Dipg-49. a systems biology approach to defining and targeting cell state-specific master regulator dependencies in diffuse midline glioma

Abstract Diffuse Midline Glioma (DMG) are fatal pediatric brain tumors. We leveraged network-based methodologies to dissect the heterogeneity of DMG tumors and to discover Master Regulator (MR) proteins representing pharmacologically accessible, mechanistic determinants of molecularly distinct cell states.

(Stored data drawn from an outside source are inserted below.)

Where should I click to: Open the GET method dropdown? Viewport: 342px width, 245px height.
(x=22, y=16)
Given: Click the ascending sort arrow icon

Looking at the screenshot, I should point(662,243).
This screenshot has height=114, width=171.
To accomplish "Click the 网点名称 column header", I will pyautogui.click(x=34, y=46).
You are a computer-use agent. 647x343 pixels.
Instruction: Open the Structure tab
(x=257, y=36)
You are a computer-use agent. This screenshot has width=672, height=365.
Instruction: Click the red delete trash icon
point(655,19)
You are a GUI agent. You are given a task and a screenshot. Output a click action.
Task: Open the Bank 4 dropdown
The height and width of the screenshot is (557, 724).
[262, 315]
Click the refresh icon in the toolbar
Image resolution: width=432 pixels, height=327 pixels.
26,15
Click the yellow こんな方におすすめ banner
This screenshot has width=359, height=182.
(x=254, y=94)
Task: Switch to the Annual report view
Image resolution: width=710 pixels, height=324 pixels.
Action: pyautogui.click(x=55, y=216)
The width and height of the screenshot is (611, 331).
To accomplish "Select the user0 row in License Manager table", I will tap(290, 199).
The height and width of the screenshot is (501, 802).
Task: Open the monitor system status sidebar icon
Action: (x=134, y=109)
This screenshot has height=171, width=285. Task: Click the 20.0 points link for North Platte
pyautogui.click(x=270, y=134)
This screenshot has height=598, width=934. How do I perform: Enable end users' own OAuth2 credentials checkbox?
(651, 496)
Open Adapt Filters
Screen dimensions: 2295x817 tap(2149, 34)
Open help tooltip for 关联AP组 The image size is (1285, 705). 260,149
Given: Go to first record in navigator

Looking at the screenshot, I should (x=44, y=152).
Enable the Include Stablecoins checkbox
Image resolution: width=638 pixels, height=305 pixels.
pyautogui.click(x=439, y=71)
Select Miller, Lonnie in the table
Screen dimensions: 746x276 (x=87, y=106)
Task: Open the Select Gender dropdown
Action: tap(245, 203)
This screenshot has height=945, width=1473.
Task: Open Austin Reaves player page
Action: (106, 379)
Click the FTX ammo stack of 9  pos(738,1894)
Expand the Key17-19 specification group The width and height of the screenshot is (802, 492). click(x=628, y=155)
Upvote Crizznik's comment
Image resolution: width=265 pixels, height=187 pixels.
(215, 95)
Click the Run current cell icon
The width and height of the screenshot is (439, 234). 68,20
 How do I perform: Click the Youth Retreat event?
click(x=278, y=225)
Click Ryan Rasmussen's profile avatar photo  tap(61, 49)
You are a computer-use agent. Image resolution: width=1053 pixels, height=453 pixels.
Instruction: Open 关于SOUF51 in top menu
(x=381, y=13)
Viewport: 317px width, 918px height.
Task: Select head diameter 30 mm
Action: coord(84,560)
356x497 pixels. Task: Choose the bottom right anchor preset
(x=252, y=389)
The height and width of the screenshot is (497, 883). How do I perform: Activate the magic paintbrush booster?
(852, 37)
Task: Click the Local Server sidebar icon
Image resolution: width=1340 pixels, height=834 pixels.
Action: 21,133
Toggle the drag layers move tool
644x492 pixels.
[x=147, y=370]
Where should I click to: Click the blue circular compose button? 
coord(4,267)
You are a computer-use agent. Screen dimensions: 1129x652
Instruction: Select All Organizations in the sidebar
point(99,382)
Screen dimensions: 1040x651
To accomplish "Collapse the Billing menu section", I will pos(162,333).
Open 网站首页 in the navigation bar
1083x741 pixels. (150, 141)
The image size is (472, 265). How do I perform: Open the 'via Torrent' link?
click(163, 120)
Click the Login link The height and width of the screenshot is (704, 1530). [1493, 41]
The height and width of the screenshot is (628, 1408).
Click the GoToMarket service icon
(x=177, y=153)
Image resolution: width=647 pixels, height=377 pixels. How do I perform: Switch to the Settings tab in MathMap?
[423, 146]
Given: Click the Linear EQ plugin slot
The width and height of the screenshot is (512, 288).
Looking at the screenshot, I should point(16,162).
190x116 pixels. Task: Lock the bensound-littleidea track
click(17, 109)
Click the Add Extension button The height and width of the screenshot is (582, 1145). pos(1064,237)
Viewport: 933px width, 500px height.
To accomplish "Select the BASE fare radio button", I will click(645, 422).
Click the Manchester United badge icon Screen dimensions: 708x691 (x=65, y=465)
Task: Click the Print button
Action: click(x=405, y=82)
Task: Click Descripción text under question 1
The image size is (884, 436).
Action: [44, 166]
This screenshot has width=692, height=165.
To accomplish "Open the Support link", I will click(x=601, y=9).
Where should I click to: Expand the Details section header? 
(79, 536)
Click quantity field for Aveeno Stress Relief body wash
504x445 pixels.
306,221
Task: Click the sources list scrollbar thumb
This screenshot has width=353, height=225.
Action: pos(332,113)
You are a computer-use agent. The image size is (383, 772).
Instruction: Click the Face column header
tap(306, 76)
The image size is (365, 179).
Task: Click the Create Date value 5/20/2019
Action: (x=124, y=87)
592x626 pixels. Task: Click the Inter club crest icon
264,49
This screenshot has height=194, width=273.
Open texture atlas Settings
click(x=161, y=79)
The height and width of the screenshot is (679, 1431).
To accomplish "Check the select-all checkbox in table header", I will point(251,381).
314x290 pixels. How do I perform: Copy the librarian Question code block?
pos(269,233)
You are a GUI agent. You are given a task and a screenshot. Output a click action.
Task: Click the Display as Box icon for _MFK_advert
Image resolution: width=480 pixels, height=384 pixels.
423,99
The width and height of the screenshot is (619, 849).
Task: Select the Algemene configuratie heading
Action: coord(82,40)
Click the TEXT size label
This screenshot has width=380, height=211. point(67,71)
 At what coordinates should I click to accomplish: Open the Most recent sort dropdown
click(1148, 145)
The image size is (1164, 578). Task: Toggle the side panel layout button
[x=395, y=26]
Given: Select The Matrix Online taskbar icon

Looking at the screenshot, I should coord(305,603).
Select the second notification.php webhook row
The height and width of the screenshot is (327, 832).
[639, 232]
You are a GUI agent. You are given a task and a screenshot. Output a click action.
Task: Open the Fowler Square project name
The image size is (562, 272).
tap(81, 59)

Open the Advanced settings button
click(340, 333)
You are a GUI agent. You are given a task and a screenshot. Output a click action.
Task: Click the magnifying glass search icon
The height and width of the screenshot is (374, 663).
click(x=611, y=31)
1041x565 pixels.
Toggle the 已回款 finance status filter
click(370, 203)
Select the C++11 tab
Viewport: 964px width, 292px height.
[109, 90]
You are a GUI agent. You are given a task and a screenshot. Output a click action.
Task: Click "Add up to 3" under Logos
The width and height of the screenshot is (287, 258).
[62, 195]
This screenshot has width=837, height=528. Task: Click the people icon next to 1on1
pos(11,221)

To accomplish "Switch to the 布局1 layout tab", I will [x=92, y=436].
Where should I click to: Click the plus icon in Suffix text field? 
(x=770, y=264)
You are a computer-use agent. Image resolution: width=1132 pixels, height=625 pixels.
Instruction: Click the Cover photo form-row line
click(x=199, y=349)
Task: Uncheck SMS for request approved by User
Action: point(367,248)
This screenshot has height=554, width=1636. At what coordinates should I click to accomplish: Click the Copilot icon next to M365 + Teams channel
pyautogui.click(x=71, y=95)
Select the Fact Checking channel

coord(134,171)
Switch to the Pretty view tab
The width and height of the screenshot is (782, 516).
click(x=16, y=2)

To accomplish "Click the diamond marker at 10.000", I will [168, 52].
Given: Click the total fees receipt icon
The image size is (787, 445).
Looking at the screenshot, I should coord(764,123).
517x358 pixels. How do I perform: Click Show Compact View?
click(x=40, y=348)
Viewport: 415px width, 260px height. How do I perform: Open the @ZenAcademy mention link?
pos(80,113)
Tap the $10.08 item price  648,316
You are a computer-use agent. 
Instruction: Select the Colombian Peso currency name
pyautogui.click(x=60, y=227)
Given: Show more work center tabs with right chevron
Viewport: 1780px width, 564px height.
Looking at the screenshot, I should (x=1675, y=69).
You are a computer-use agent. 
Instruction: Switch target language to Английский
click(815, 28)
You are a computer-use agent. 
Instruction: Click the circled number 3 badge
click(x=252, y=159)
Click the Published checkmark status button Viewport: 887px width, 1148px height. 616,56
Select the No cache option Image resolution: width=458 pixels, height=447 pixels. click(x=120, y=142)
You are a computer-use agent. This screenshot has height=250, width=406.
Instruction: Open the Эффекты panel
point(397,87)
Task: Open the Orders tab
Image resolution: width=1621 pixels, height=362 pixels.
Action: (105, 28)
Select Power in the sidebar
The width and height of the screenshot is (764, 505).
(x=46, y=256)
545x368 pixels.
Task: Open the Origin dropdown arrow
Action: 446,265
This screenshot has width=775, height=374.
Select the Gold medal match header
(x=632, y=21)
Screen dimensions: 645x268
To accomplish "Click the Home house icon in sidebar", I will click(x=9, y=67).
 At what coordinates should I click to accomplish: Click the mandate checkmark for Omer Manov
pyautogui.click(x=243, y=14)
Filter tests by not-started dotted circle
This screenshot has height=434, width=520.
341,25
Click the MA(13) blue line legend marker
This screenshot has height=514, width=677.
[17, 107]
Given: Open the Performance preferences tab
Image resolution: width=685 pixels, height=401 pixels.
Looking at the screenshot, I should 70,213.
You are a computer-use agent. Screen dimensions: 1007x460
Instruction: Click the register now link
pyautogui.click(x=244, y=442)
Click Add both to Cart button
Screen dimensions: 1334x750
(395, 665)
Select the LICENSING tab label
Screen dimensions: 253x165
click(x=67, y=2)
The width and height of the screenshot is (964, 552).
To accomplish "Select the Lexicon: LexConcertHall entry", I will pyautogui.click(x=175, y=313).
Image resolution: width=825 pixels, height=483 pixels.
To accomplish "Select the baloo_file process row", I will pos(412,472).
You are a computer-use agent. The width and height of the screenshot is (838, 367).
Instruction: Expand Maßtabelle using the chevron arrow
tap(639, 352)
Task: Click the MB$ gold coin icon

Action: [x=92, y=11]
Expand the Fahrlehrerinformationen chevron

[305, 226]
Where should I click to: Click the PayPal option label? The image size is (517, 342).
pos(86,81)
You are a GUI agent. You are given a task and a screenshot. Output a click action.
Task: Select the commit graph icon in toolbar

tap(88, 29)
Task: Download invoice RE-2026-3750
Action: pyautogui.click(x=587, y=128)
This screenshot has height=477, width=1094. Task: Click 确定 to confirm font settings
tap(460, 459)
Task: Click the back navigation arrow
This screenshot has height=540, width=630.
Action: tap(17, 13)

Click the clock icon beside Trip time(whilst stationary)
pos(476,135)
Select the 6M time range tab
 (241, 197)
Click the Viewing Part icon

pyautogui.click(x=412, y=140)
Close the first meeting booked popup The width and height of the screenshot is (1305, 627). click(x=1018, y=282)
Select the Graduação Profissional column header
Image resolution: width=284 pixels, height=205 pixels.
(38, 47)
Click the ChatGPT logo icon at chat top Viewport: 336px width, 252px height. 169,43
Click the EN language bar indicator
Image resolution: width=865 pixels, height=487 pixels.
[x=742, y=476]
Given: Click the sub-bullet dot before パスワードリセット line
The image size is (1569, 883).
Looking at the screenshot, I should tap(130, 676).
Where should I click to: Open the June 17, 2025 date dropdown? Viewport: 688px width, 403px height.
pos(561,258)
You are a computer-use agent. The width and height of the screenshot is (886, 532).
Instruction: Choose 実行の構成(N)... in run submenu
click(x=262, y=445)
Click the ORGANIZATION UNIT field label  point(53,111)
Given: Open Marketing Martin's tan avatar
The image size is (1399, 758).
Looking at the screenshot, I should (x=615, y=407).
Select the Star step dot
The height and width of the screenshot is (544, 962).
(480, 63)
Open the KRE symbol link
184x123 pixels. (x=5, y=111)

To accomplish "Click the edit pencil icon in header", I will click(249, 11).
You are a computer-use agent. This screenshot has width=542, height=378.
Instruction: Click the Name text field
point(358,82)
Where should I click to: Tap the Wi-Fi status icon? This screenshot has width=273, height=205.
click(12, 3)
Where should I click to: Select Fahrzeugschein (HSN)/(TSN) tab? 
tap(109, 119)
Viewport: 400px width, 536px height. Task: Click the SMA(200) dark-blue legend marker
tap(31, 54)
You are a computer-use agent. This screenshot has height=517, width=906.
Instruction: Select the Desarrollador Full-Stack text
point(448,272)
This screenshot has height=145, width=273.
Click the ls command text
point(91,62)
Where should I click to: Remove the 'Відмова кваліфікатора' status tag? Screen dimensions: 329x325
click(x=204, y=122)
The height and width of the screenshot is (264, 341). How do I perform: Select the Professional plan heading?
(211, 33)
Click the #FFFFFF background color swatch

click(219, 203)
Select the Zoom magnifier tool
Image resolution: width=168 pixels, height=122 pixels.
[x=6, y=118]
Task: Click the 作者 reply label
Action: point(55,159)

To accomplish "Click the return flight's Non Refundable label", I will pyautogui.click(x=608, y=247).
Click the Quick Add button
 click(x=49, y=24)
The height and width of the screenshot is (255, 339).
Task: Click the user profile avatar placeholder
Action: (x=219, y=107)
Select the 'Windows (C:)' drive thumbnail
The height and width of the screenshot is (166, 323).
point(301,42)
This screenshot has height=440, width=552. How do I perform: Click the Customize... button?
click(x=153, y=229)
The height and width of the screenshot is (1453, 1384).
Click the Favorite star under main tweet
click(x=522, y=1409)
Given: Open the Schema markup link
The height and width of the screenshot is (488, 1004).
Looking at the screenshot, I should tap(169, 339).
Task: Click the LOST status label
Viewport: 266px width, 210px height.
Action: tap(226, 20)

We produced a DMG regulatory network from 122 publicly available RNAseq profiles with ARACNe, and inferred sample-specific MR protein activity with VIPER. A CRISPR/Cas9 KO screen across 3 DMG patient cell lines identified a set of 73/77 essential genes that were enriched in the MR signature of 80% of patient samples (GSEA p=0.000034). FOXM1 emerged as an essential MR, significantly activated across virtually all patients. We then generated RNAseq profiles following perturbation with ~300 oncology drugs in 2 DMG cell lines most representative of patient MR signatures, and used this to identify drugs that invert patient MR activity profiles using the NYS/CA Dept.of Health approved OncoTreat algorithm. OncoTreat predicted sensitivity to HDAC, MEK, CDK, PI3K, and proteosome inhibitors in subsets of patients. 80%of OncoTreat-predicted drugs (p<10-5) from 3 DMG patient tumor biopsies showed in vitro sensitivity in cultured tumor cells from the respective patients, with overall 68% accuracy among 223 drugs evaluated by both OncoTreat and in vitro (Fisher’s Exact Test p=0.0449). Further analysis of DMG intra-tumor heterogeneity via protein activity inference from published scRNAseq profiles identified 6 tumor clusters with unique MR signatures representing distinct cellular states. Targetable MRs and OncoTreat-predicted drugs were distinct between these states. Bulk RNAseq analysis recapitulated predictions seen in the more prevalent Oligodendrocyte progenitor cell-like states, but failed to capture MR and drug predictions for the Astrocyte-like states. Ongoing validations of cell state-specific drug predictions in vivo in subcutaneous patient-derived xenograft and orthotopic syngeneic DMG models have already shown tumor volume and subpopulation differences (e.g. Trametinib-treated). This provides a platform to nominate much-needed novel drugs to treat DMG.